Después de desayunar salimos rumbo a Saint-Malo, una comuna ubicada en la región de Bretaña. Es conocida por su ciudad cercada y por tener un puerto muy importante en la región.
Recorrimos el puerto donde apreciamos muchos botes y barcos. El día estaba hermoso, sin nubes y fresco. Un barco nos llamó la atención porque un cartel mostraba un mapa en el que estaban indicadas las rutas de sus viajes. A comienzos de siglo había realizado un viaje por Sudamérica pasando por Montevideo.
Luego entramos a la ciudad cercada. Los muros de la ciudad se mantienen en excelentes condiciones y uno puede caminar sobre ellos y tener una vista privilegiada del puerto y de la ciudad. Los edificios son muy antiguos y es un placer contemplarlos. Caminamos por la ciudad atravesando sus callecitas de piedra y rodeando plazas, hasta que llegamos a la costa, del otro lado. Allí hay una playa en la que muchas personas tomaban sol. A lo lejos veíamos fuertes y castillos. Pudimos caminar entre las rocas ya que la marea estaba baja. En la noche la marea subiría y haría imposible caminar por donde nosotros lo estábamos haciendo.
Como la marea sube y baja todos los días, hay una piscina instalada en la arena. Cuando la marea sube la llena y cuando baja, permite que niños y adultos disfruten de un baño de agua salada. La piscina cuenta también con un alto trampolín y con personal que controla que nadie pueda lastimarse. Seguramente, desalojan la piscina cuando la marea está por subir.
Mi madre y mi tía habían caminado hasta el fuerte y volvieron con una enorme bolsa de mejillones. Con sólo mirarlos se me hacía agua la boca. Lástima que no iba a poder probarlos porque me volvía a París temprano, en la mañana del día siguiente.
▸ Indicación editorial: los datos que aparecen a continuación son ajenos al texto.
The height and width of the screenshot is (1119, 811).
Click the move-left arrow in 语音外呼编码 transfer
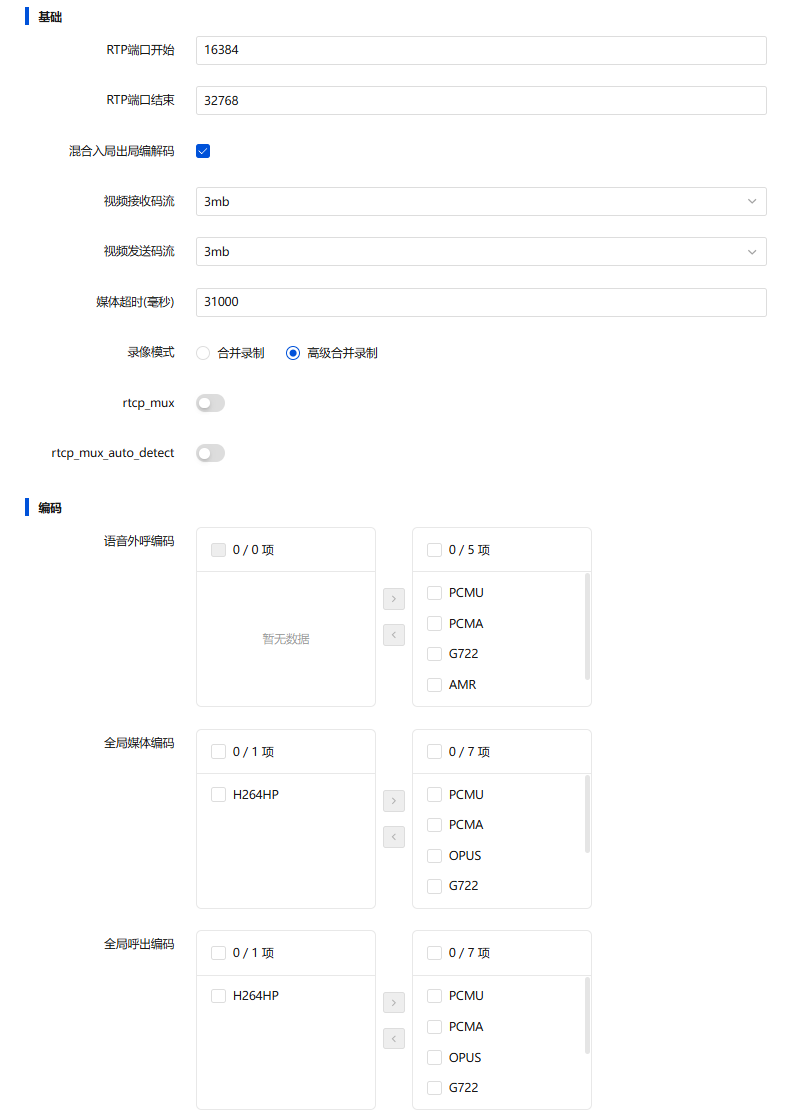394,635
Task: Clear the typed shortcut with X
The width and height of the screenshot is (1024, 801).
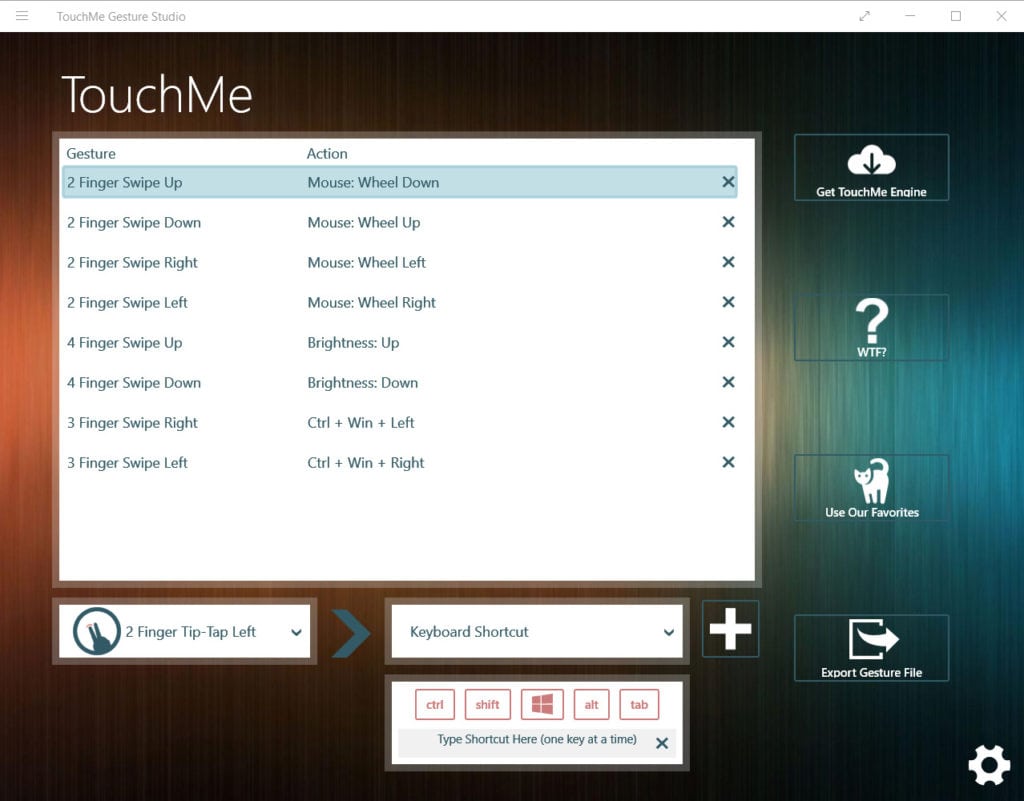Action: click(x=661, y=743)
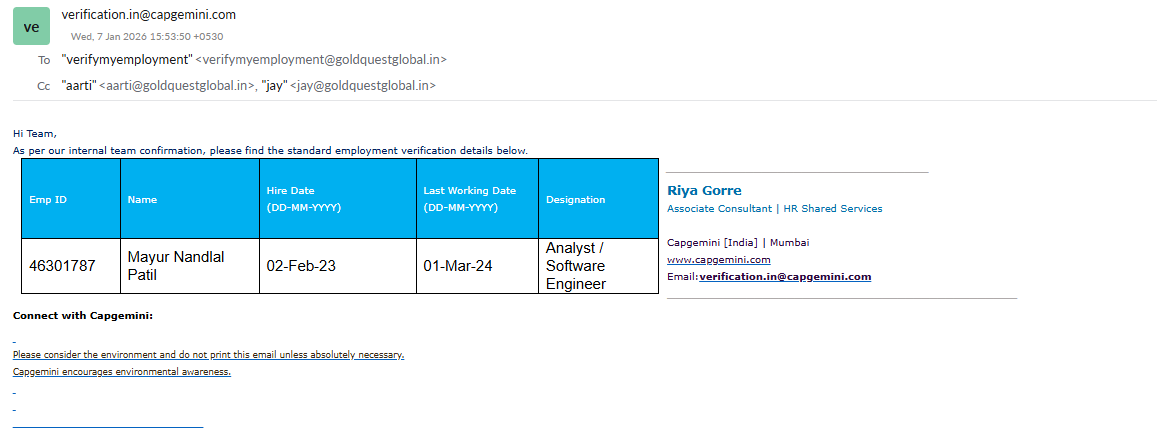Image resolution: width=1157 pixels, height=431 pixels.
Task: Open "Capgemini encourages environmental awareness" link
Action: point(121,371)

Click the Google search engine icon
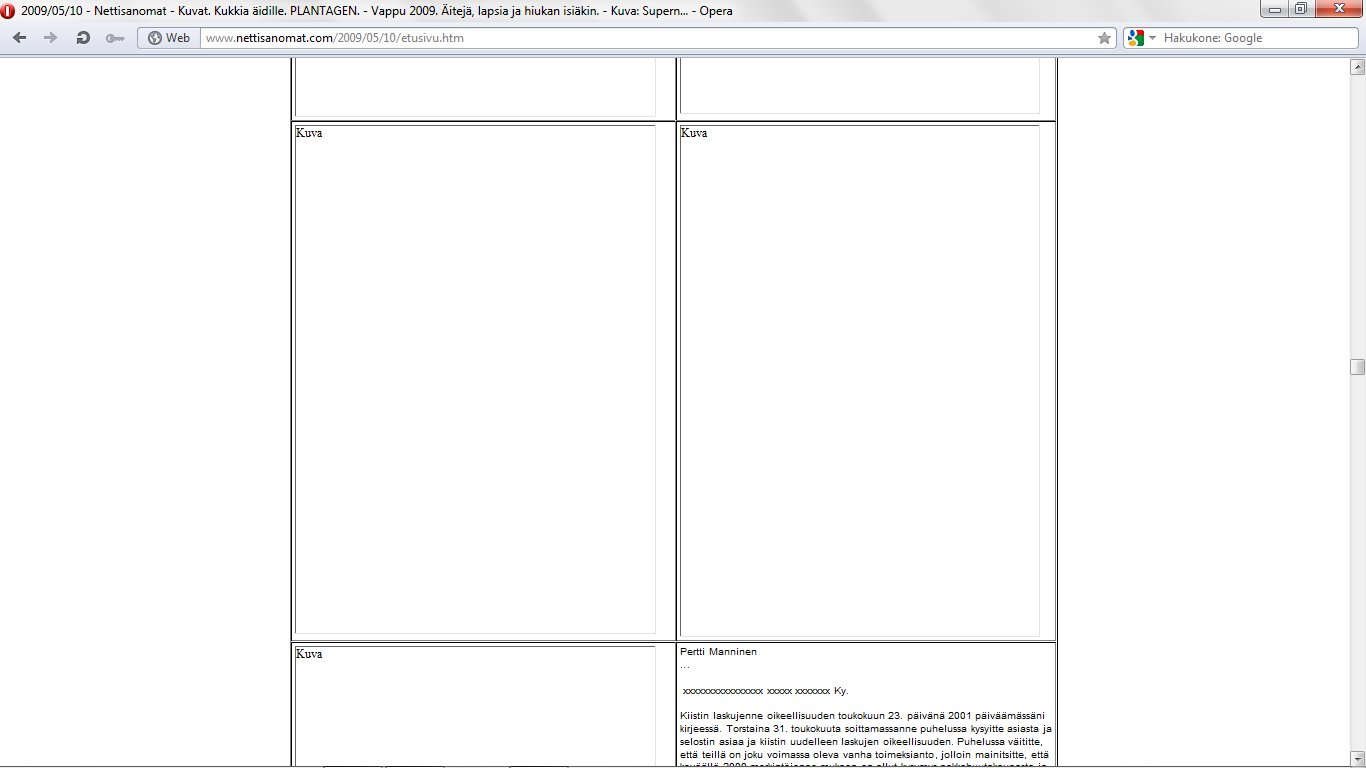[x=1135, y=38]
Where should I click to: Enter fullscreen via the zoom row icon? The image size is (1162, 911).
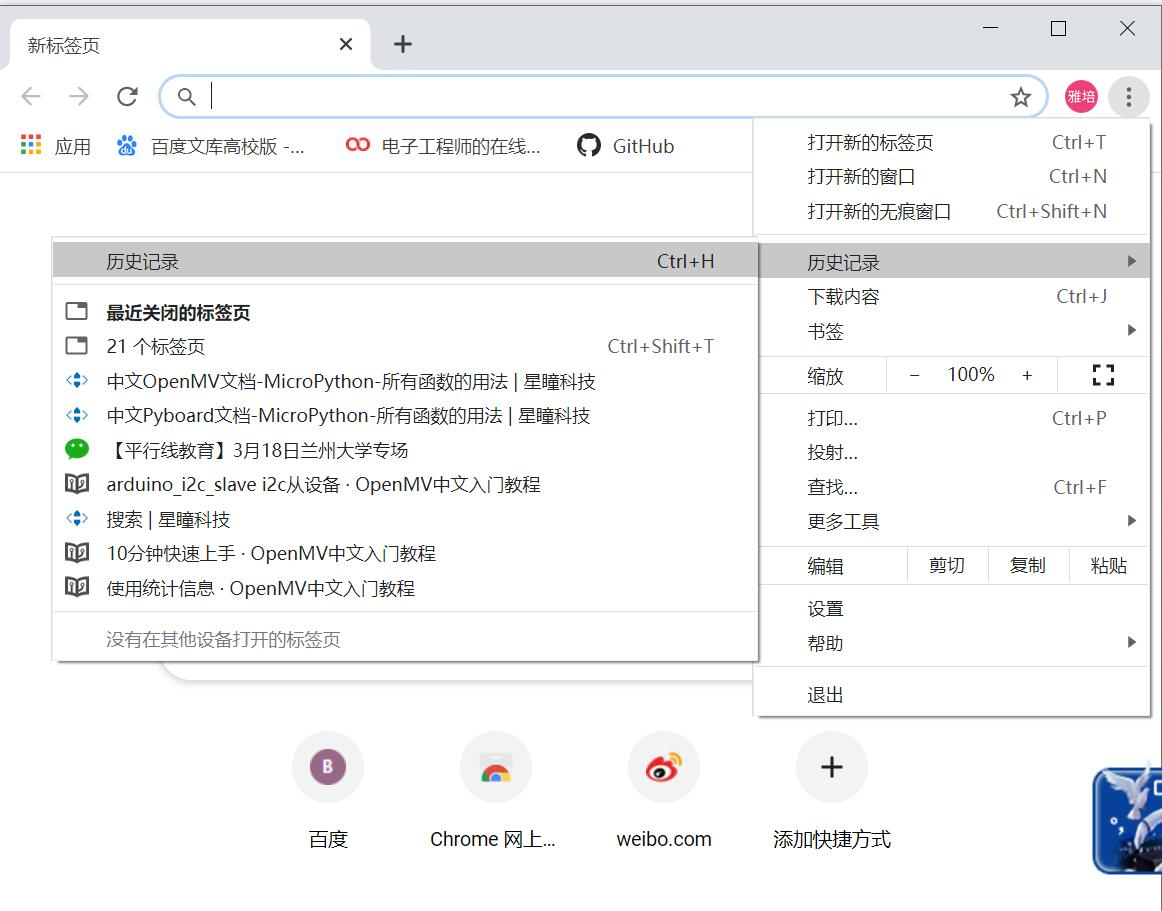click(1103, 375)
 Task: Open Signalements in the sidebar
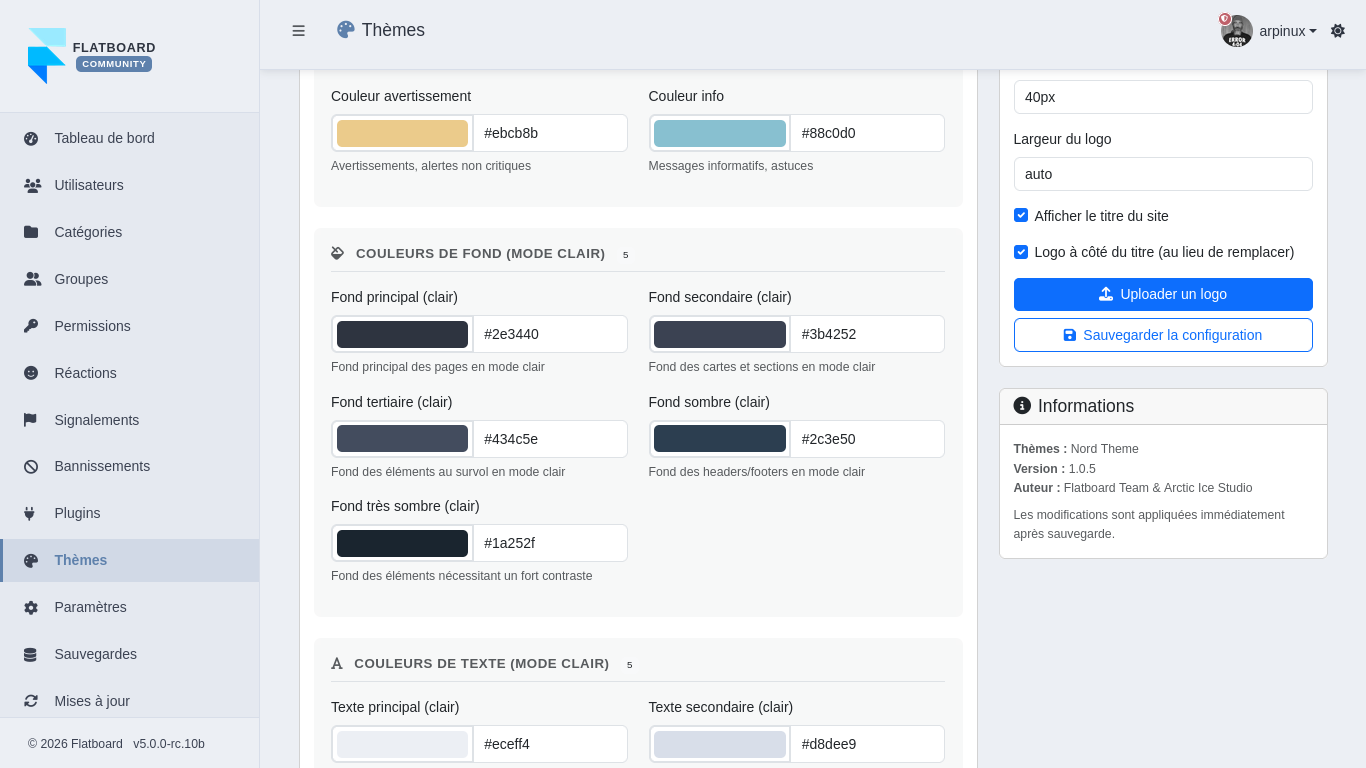click(x=96, y=420)
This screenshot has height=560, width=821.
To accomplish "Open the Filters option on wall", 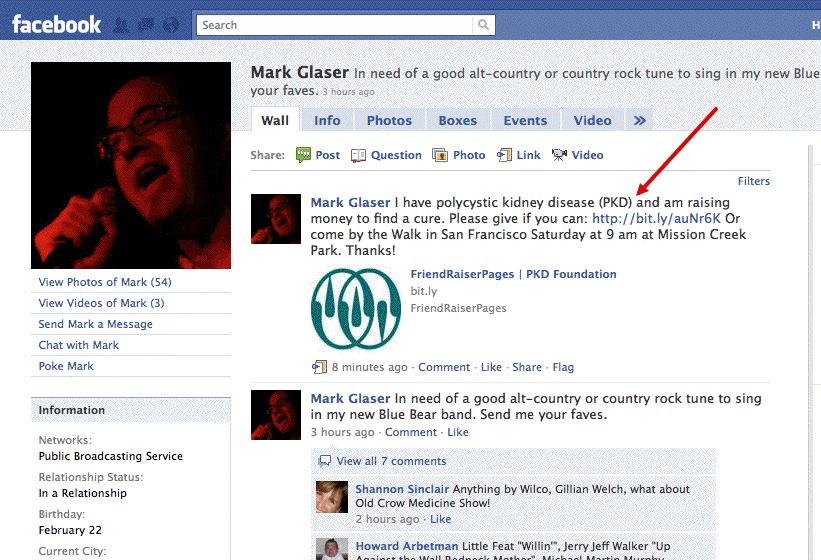I will click(753, 181).
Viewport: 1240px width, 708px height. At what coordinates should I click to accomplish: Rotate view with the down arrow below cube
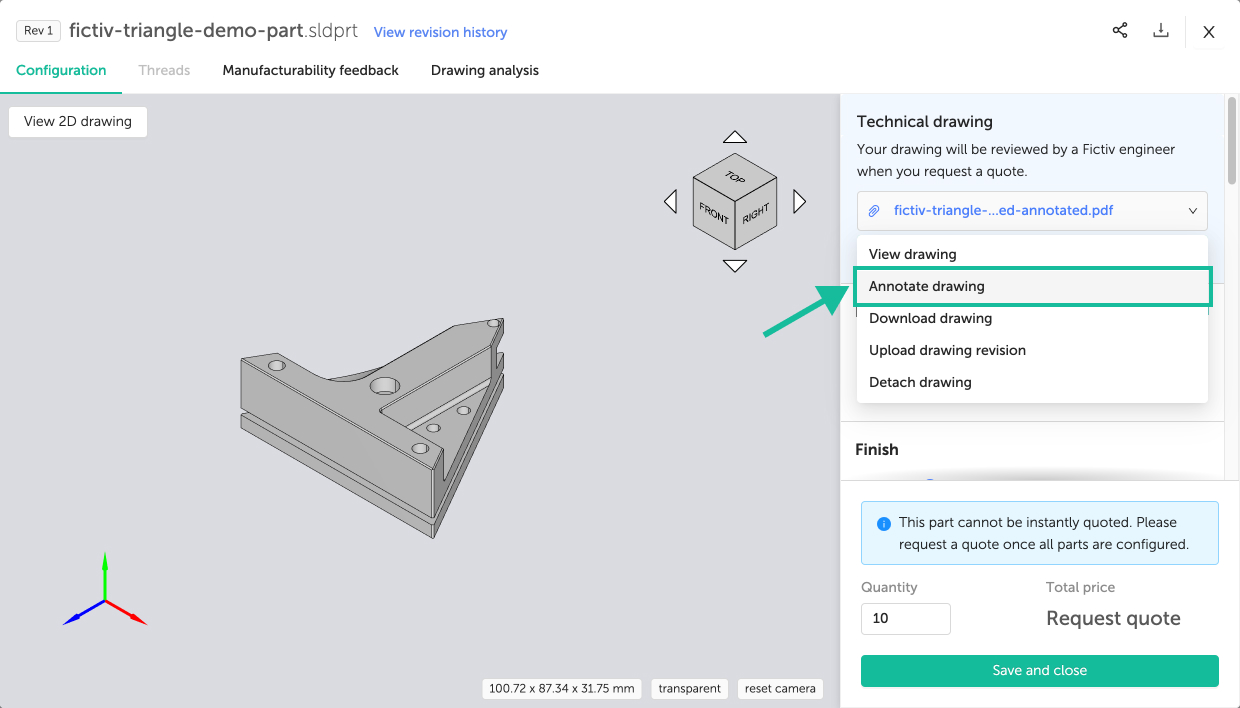[735, 266]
Una estatua me llamó la atención desde la playa. Situada en un promontorio, representaba a un hombre señalando hacia el oeste. Banderas azules flameaban muy cercanas. Cuando le pregunté a mi tío me respondió que se trataban de las banderas de Québec. El hombre en cuestión era Jacques Cartier, el primer explorador de Canadá. Había nacido en Saint-Malo y por lo tanto era una persona ilustre en la comuna.
Nuestra siguiente parada fue el Monte Saint-Michel. Sobre un promontorio rocoso en una isla mareal fue construida una abadía a fines de los años 900. Fueron los monjes de esa abadía quienes construyeron los albergues para los peregrinos. Tanto la abadía como todas las construcciones del monte son considerados monumentos históricos.
Al ser una isla mareal sólo era accesible cuando la marea estaba baja. Hoy en día hay una calle que permite su acceso en cualquier momento.
En este día, se esperaba que la marea subiera alrededor de las siete de la tarde. En el estacionamiento carteles indicaban que determinados sectores debían ser vaciados porque los vehículos corrían riesgo de ser llevados por la marea.
Subimos al monte y llegamos hasta las puertas de la abadía a través de las escaleras de piedra. Teníamos una vista privilegiada para observar la subida de la marea. Y la subida superó todas las expectativas que teníamos. Cerca de las siete de la tarde comenzó a entrar agua y en un breve lapso desaparecieron todos los bancos de arena. La fuerza de la marea era implacable.
Después volvimos hacia Contest a descansar. Al día siguiente debía despertarme temprano para volver a París e ir al aeropuerto a buscar a mi amigo Mariolo que venía desde Montevideo, previa escala en España para sumarse a la camioneta para recorrer la primera parte de Europa.